═════ Input data ═════

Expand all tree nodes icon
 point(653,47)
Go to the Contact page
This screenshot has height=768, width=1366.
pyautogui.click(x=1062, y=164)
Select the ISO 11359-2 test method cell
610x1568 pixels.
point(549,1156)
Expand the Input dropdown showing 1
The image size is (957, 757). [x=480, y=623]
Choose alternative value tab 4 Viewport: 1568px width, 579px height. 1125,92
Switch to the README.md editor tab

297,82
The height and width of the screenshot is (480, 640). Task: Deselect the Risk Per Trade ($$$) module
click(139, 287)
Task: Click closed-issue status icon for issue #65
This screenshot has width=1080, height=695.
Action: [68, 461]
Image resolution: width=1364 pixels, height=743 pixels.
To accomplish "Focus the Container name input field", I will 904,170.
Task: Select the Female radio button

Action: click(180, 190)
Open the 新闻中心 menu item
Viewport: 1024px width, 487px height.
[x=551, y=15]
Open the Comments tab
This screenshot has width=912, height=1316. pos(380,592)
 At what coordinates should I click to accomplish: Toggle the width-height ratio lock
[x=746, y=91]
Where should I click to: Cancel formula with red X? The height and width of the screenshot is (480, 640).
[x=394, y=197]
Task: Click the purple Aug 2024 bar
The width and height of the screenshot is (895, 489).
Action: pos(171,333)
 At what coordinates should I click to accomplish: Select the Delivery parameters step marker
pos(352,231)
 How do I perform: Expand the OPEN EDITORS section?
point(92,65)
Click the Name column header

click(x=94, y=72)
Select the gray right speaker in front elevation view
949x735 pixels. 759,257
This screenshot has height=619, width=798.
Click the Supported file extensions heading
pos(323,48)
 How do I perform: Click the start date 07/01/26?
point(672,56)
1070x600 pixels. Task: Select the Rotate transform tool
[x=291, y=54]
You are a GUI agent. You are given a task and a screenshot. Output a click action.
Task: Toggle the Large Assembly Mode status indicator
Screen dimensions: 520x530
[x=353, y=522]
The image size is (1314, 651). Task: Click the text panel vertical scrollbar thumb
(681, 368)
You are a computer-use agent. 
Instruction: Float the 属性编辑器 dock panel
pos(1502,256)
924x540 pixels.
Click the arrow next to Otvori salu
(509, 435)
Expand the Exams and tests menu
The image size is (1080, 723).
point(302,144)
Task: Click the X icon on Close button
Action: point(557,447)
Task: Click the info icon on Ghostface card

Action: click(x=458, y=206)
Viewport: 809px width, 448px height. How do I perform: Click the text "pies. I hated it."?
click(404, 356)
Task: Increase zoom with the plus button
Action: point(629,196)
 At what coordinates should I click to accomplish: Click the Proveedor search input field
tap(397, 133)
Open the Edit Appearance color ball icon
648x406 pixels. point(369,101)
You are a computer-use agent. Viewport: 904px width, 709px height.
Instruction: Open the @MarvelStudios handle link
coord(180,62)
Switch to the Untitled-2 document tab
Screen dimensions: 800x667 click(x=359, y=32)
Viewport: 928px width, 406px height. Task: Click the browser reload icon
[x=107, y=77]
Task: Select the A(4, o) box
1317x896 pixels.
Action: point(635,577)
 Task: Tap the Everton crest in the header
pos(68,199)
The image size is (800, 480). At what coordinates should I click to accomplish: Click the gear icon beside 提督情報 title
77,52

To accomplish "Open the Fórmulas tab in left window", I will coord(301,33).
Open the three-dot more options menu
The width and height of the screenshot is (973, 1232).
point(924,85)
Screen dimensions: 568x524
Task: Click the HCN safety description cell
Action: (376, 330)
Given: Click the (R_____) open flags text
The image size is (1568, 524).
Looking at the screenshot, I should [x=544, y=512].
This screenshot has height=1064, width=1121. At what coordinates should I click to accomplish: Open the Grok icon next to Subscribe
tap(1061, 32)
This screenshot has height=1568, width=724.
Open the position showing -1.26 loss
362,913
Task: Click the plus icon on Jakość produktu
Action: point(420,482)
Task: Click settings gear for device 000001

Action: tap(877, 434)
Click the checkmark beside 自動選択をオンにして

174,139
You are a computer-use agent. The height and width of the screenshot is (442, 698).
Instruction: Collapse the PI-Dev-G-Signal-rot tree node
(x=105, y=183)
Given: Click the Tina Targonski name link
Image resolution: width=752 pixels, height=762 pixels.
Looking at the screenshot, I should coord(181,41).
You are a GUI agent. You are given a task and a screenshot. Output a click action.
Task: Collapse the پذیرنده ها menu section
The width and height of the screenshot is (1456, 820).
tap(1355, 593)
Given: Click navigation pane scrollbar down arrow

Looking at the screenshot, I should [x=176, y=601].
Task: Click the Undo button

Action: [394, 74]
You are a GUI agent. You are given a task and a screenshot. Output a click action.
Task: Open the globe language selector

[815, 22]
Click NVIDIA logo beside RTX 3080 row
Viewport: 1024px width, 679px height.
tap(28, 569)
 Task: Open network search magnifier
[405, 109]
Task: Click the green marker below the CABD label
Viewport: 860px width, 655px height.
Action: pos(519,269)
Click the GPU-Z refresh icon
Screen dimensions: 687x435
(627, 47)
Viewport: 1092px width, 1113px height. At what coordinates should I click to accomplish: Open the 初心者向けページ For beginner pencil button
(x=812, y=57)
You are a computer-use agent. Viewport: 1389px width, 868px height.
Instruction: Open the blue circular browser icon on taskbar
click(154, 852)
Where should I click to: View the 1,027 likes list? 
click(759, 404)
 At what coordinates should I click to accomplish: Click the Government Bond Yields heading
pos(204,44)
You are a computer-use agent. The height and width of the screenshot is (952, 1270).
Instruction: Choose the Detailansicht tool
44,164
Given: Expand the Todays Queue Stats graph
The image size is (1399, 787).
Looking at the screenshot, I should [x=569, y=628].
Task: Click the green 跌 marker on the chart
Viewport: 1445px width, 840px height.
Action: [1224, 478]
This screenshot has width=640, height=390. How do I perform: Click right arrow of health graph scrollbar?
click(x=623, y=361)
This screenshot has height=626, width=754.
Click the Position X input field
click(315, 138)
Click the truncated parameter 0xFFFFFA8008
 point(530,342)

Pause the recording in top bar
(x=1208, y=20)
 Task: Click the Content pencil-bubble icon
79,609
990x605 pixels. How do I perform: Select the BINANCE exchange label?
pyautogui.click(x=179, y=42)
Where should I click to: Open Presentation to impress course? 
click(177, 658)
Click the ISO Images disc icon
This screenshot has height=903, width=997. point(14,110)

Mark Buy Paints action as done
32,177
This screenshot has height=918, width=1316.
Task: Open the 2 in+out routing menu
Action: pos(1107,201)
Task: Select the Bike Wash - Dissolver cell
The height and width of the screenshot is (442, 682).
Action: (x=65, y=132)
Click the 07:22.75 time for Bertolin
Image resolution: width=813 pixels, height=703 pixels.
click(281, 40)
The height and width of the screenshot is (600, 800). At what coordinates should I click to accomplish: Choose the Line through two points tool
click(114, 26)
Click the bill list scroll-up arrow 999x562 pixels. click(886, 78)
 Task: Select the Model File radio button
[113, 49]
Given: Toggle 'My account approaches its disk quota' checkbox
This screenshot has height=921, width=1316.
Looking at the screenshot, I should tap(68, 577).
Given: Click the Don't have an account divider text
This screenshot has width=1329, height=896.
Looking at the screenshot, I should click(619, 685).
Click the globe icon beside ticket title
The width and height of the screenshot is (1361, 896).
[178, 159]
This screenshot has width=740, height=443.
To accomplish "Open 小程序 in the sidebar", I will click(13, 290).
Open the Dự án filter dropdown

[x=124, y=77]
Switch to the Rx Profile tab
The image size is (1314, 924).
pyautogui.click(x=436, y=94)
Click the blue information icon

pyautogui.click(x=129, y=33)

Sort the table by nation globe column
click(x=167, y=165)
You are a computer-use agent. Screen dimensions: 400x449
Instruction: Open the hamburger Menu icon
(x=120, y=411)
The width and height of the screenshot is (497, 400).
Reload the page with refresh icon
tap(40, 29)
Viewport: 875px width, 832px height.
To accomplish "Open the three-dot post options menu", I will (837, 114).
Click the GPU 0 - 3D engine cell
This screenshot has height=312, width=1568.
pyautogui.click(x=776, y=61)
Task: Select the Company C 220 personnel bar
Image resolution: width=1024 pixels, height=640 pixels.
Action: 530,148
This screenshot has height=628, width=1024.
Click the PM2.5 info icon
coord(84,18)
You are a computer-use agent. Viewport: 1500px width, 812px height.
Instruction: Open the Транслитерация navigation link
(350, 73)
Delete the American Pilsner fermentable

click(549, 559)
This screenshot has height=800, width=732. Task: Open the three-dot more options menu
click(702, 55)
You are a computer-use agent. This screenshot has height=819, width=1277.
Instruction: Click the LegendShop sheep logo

═════

## Task details
Wherever the string "computer" appears in the data above, copy the line it sits in.

## Response area
You are a computer-use agent. 
You are a computer-use agent. Viewport: 904px width, 709px height.
You are a computer-use agent. The height and width of the screenshot is (442, 698).
You are a computer-use agent. Viewport: 1389px width, 868px height.
You are a computer-use agent. The height and width of the screenshot is (952, 1270).
You are a computer-use agent. Screen dimensions: 400x449
You are a computer-use agent. Viewport: 1500px width, 812px height.
You are a computer-use agent. This screenshot has height=819, width=1277.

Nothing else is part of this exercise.